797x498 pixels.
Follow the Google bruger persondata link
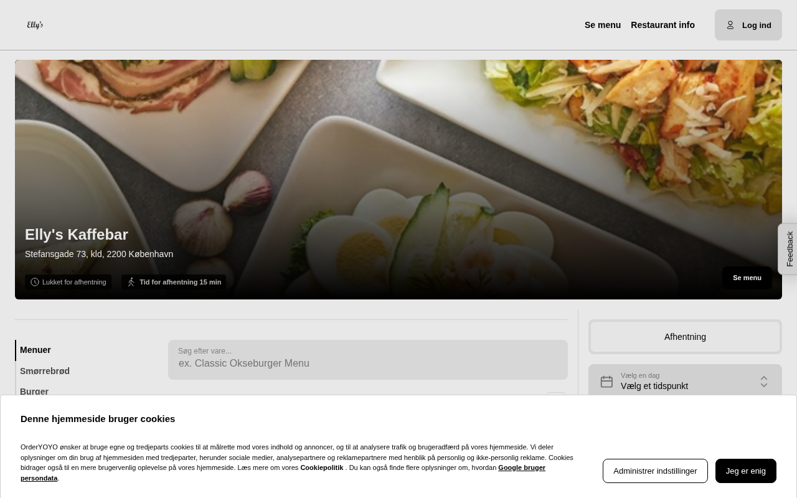pos(283,472)
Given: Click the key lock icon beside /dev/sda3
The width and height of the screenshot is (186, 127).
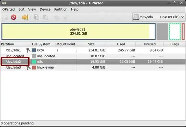Looking at the screenshot, I should point(28,68).
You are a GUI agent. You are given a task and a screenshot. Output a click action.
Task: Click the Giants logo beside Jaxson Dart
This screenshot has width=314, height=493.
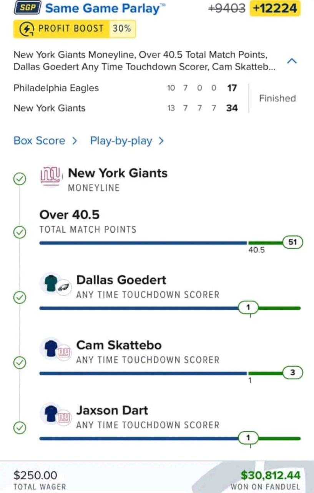[x=64, y=418]
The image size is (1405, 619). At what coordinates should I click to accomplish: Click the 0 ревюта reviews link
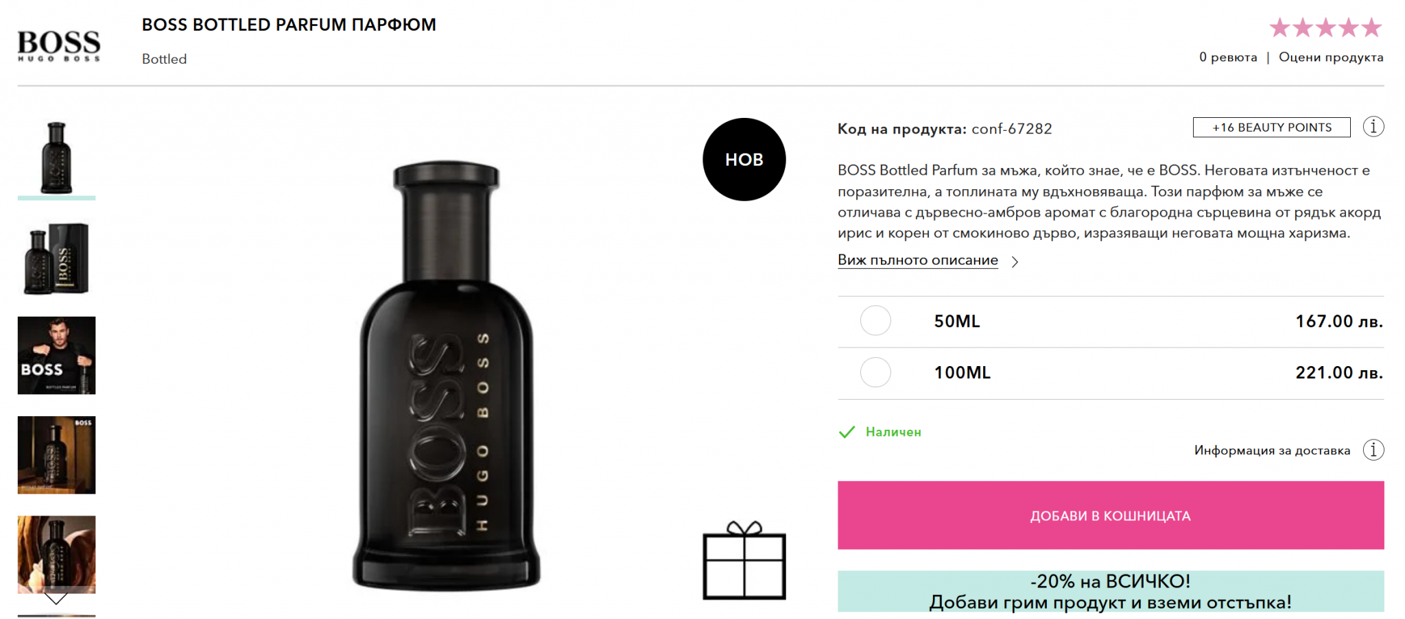click(1228, 58)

────────────────

> WORK REQUEST: Leaving the pictures aside, repeat the data above exactly.

> COMPLETED EXERCISE:
797x498 pixels.
Follow the Google bruger persondata link
pos(283,472)
Given: Click the key lock icon beside /dev/sda3
The width and height of the screenshot is (186, 127).
Looking at the screenshot, I should point(28,68).
You are a GUI agent. You are given a task and a screenshot. Output a click action.
Task: Click the Giants logo beside Jaxson Dart
This screenshot has width=314, height=493.
[x=64, y=418]
The image size is (1405, 619). At what coordinates should I click to accomplish: Click the 0 ревюта reviews link
click(1228, 58)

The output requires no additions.